Bodurtha’s storytelling humor drew ample laughs from the crowd. Her content was relatable and honest—from jokes about dating to family life—and her delivery was well-timed. She’s clearly seasoned as an Off-Off Campus performer.

Next up: Rabinowitz, the highlight of the night. With his boy-next-door charm and humbling sense of humor, he controlled every attentive ear. Rabinowitz was appropriately, self-deprecatingly UChicago.

The evening’s main attraction, Jerrod Carmichael, walked onto a dark stage and began by marveling at the church-like quality of Mandel Hall. His set started off slow… and didn’t improve. He seemed unprepared and at a loss for material throughout the show. When he did find it, it wasn’t funny.
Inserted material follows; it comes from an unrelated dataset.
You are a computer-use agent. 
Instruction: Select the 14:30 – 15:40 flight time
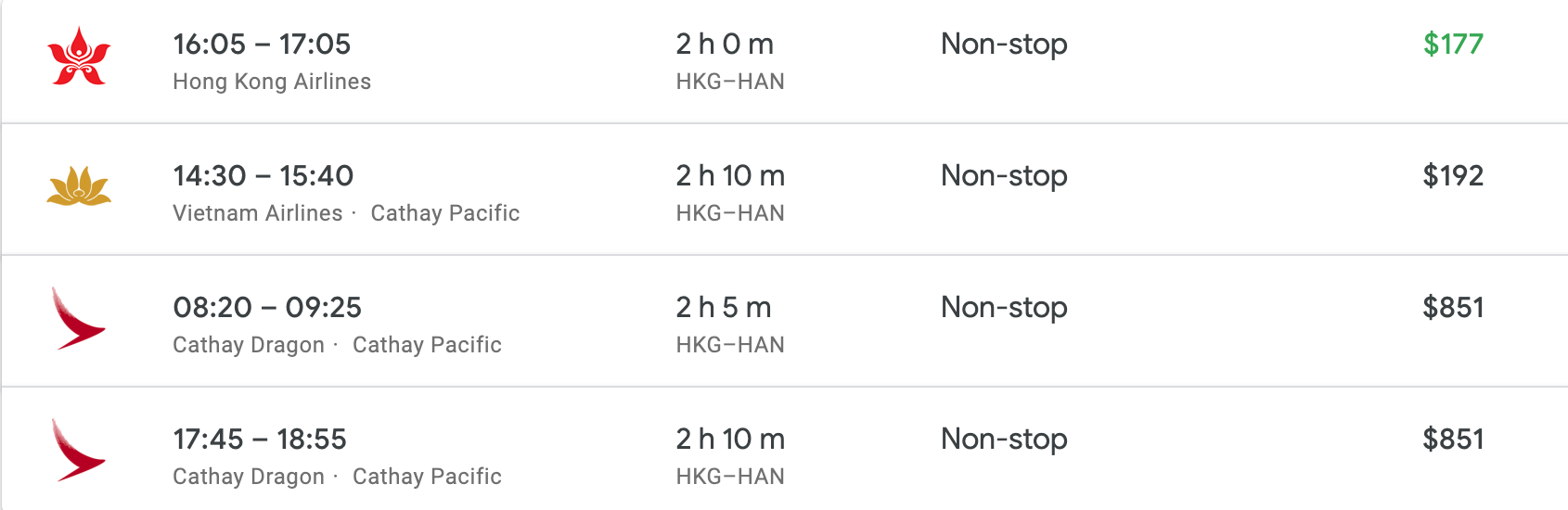263,175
In fact, it was downright offensive.

Given his resume (Neighbors, The Goodwin Games, and, of course, his own eponymous sitcom), I assumed the crowd would be in for some top-quality humor, but the show was a disappointment. Carmichael relied on sexist jokes, and the audience responded in kind. The laughs were weak throughout, and there were long periods of time when Carmichael would shuffle around the stage in silence.

Carmichael joked that the best moment of his life was seeing a woman take a Plan B pill. And, yes, it got worse: The show hit a low when Carmichael began ranting about how his worst fear as a man was to be accused of rape. He only somewhat softened the blow when he added that he did his best to prevent this by not assaulting women. He then went on to say that he makes an effort to hold the door open for women because by doing so, he is showing them that he is not, in fact, a rapist.

Perhaps outside of a college environment, where most sexual assault cases go unresolved, these jokes are actually funny to some people. But here, they are not clever and they delegitimize the experiences of victims. It goes without saying that rapists are more than capable of holding doors open for people.

Jerrod Carmichael’s performance was a flop. He lacked even a fraction of the audience command that Bodurtha or Rabinowitz possessed. His jokes, at best, were in poor taste, and his apathetic delivery made them even harsher. It’s far past time to admit: rape jokes just aren’t that funny.


Editor's Note: The reviewer left the show before it ended.